// CONDOR SNOWFLAKE NATIVE APP DOCS

Snowflake Native App quickstart and operator guide

Condor is a Snowflake Native App for customer identity resolution inside Snowflake. Use these docs to create a workspace, launch modeling, run graph refresh, and inspect run status from SQL.

Minimal quickstart

Use this flow when the app is installed, privileges are approved, the source reference is bound, and runtime resources can be created or already exist. Install the app from Snowflake Marketplace before running these procedures.
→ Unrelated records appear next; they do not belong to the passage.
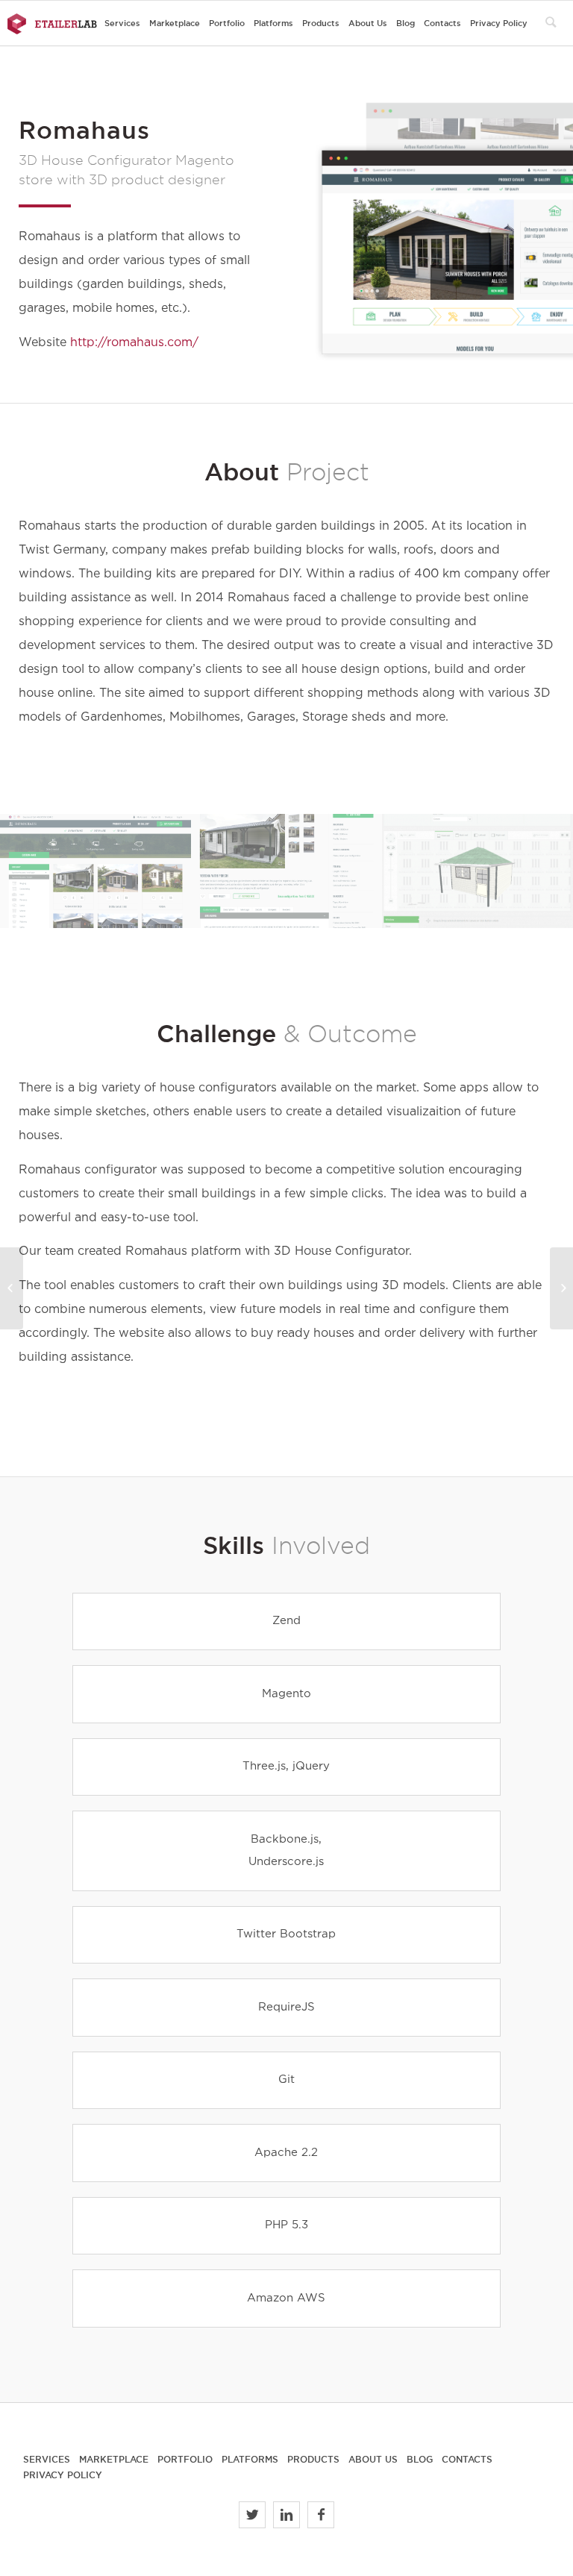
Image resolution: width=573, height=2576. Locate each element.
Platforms (250, 2459)
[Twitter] (252, 2514)
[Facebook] (320, 2514)
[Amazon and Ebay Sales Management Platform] (561, 1288)
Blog (420, 2459)
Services (46, 2459)
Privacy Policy (62, 2475)
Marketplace (113, 2459)
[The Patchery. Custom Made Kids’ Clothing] (11, 1288)
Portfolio (185, 2459)
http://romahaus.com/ (134, 342)
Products (313, 2459)
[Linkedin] (286, 2514)
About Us (373, 2459)
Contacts (467, 2459)
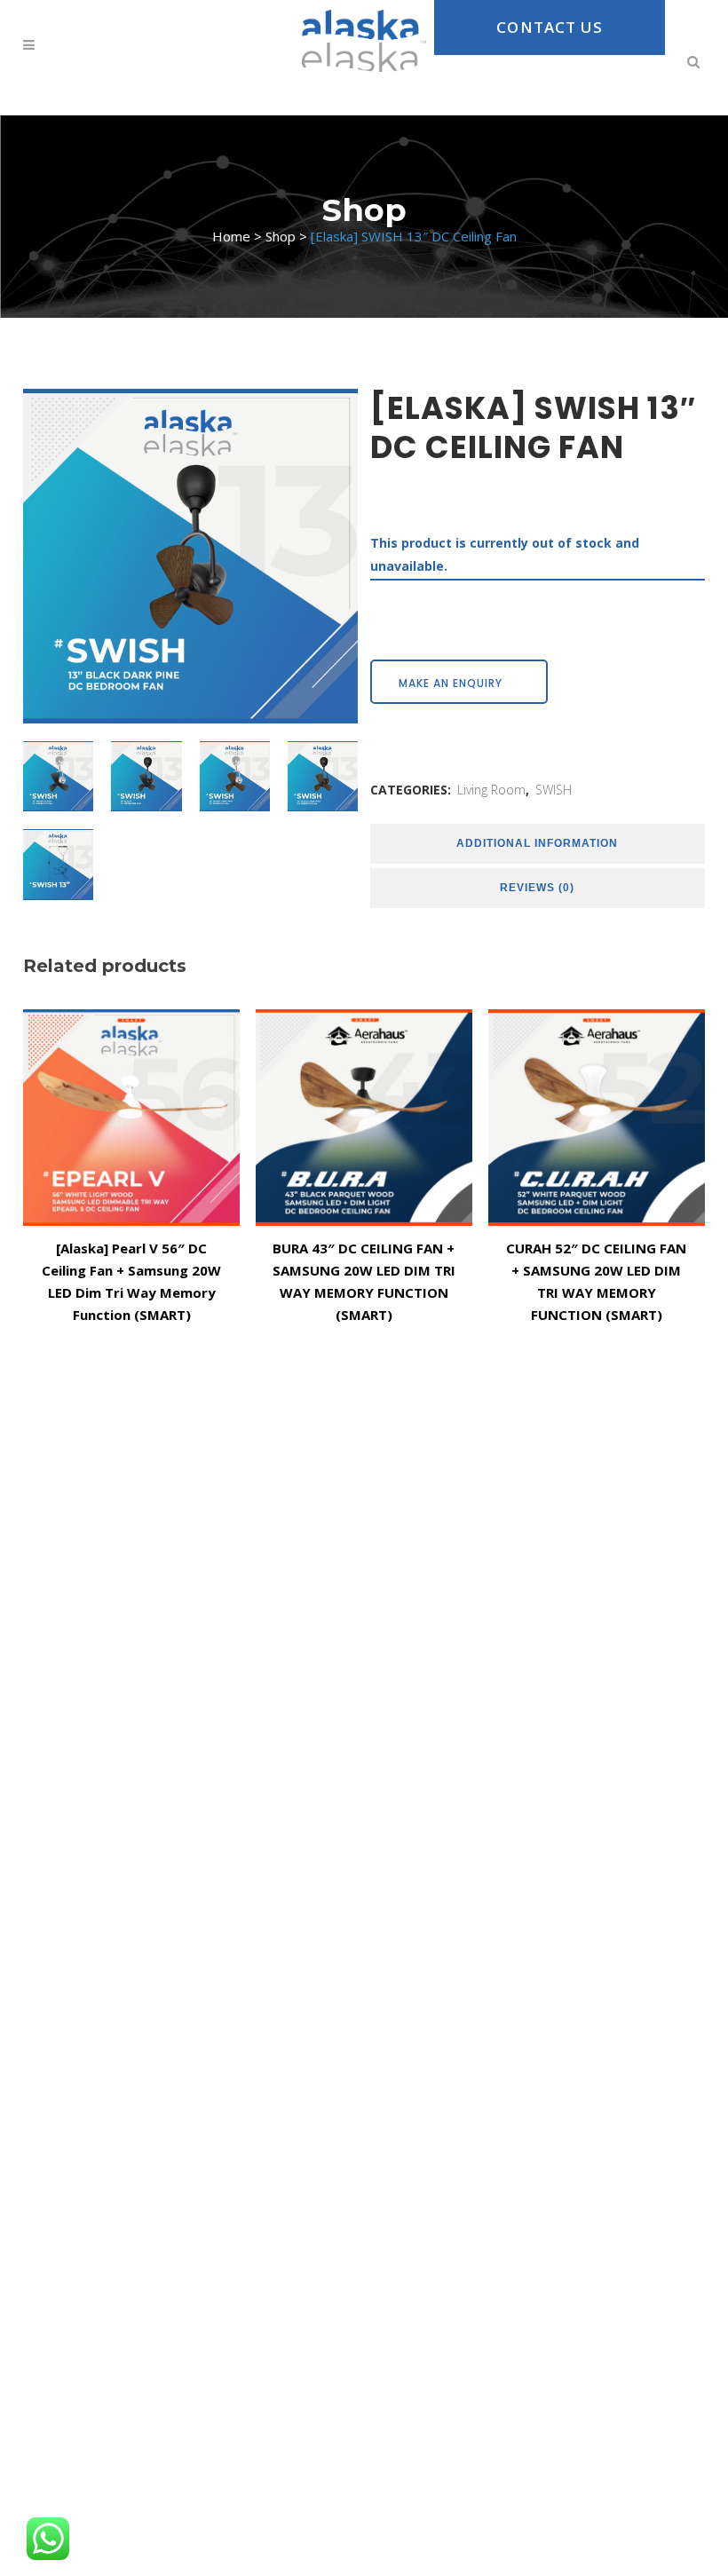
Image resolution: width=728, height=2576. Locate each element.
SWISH (553, 789)
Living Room (491, 789)
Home (231, 236)
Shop (280, 236)
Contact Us (549, 27)
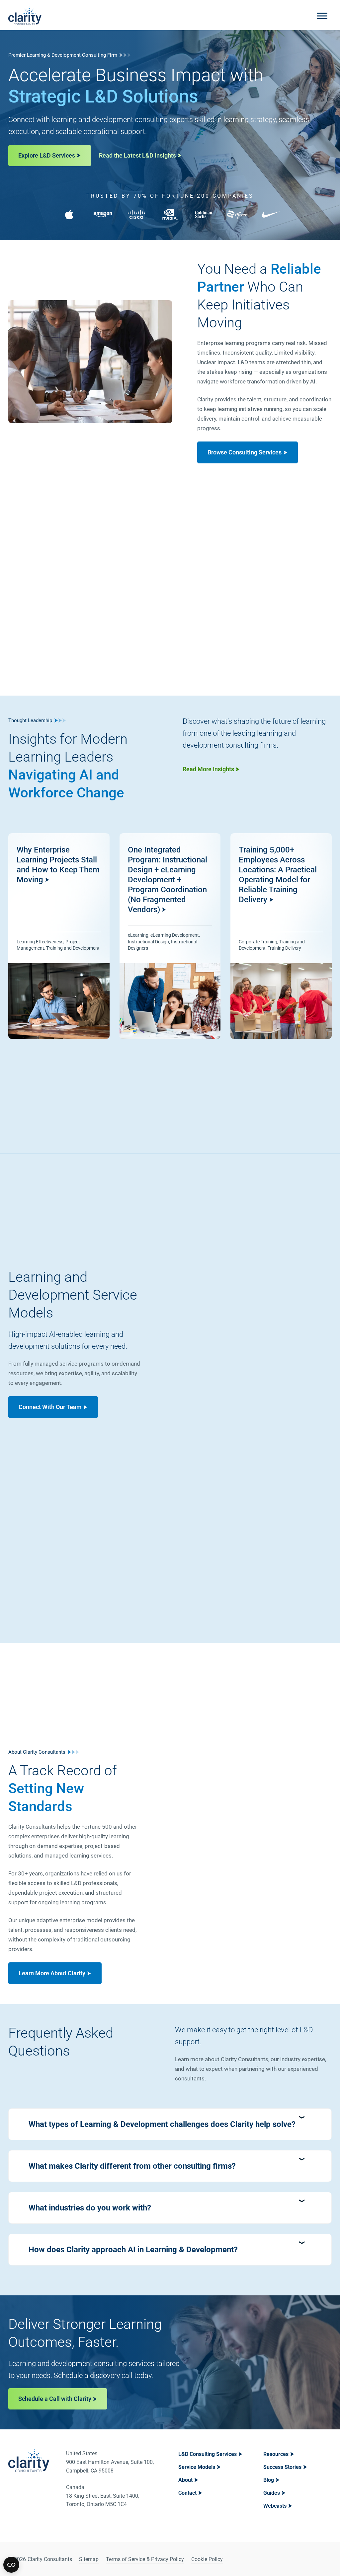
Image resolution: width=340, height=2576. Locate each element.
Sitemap (89, 2559)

CALL APP.apply_app_runtime_settings();

CALL APP.create_workspace('customer_workspace');

CALL APP.run_modeling('customer_workspace');

CALL APP.get_run_status('customer_workspace');

CALL APP.run_graph_full_refresh('customer_workspace');

CALL APP.get_run_status('customer_workspace');

Output tables

View

entity_membership

Primary record-to-entity membership output. It shows which source records belong to each resolved identity cluster.

Use this view to

  • map input records to resolved entities
  • count records per resolved entity
  • join source records back to graph assignments
  • inspect which records were grouped together
  • use stable IDs downstream when stable ID generation is enabled
Column Type Description
cluster_id VARCHAR The current resolved identity cluster identifier assigned by the graph run. Records with the same cluster_id are currently in the same resolved entity cluster.
stable_id VARCHAR The durable stable identifier assigned to the cluster when stable IDs are enabled and available. This can be NULL if stable ID assignment is disabled or no stable ID was assigned.
namespace VARCHAR The source namespace for the input record. Namespaces distinguish source systems, feeds, or logical record groups.
record_id VARCHAR The record identifier from the source namespace. Together, namespace and record_id identify the source record.
updated_run_id VARCHAR The graph run that last published this membership row.

Example query

SELECT
  stable_id,
  cluster_id,
  namespace,
  record_id
FROM entity_membership
ORDER BY stable_id, cluster_id, namespace, record_id;

View

entity_matches

Published edges between canonical records inside resolved clusters. It explains which record-level relationships contributed to the graph output.

Use this view to

  • inspect why records are connected
  • distinguish deterministic edges from probabilistic edges
  • review match scores for probabilistic links
  • build graph visualizations or QA reports
  • debug unexpected entity membership
Column Type Description
edge_id VARCHAR Stable identifier for the published edge. It is derived from the cluster, endpoints, and edge type.
cluster_id VARCHAR The resolved identity cluster that contains both edge endpoints.
stable_id VARCHAR The stable identifier for the cluster when stable IDs are enabled and available.
left_namespace VARCHAR Source namespace for the left edge endpoint.
left_canonical_id VARCHAR Canonical record identifier for the left edge endpoint.
right_namespace VARCHAR Source namespace for the right edge endpoint.
right_canonical_id VARCHAR Canonical record identifier for the right edge endpoint.
edge_type VARCHAR The type of published edge. Current values are deterministic and probabilistic.
score DOUBLE Edge score. Deterministic edges publish 1.0; probabilistic edges publish the model probability that passed the publish threshold.
updated_run_id VARCHAR The graph run that last published this edge row.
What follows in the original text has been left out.